- TASK PROMPT
Each line of the records below that holds "will" should be copied out.

(Recorded data)
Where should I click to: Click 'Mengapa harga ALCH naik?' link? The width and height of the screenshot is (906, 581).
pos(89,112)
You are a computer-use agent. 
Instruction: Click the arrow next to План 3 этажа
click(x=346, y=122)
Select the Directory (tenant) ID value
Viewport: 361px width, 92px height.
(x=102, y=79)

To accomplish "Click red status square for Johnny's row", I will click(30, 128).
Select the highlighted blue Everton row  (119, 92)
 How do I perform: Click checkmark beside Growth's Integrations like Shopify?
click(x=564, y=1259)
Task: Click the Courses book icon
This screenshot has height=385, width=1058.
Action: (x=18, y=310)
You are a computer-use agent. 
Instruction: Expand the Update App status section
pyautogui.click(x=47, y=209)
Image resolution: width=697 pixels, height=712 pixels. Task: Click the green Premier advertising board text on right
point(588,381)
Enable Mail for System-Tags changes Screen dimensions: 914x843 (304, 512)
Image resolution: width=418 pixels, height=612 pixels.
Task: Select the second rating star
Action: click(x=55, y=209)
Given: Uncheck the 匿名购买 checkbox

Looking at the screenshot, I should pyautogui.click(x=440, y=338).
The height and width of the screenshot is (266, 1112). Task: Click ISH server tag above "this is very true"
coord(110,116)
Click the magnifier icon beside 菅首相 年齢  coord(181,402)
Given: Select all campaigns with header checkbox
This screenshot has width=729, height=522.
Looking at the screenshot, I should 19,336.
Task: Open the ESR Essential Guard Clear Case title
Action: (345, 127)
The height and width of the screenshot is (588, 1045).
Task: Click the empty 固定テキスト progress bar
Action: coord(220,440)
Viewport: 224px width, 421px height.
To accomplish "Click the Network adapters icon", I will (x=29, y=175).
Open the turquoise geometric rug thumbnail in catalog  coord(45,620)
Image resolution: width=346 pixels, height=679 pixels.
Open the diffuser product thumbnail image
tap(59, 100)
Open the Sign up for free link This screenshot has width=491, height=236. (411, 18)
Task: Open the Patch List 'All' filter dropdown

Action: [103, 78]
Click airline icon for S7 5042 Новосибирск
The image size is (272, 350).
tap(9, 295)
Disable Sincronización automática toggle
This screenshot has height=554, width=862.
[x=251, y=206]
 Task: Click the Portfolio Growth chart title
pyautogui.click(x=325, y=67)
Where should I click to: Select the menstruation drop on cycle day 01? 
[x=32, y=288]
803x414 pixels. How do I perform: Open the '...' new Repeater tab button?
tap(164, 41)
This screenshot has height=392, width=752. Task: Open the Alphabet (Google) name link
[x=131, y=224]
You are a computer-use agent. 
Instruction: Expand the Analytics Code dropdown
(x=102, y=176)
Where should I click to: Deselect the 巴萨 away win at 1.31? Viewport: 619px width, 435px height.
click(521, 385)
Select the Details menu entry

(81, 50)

- ANSWER TO THIS EXERCISE
To accomplish "Click red status square for Johnny's row", I will click(30, 128).
To accomplish "Click the Network adapters icon", I will (x=29, y=175).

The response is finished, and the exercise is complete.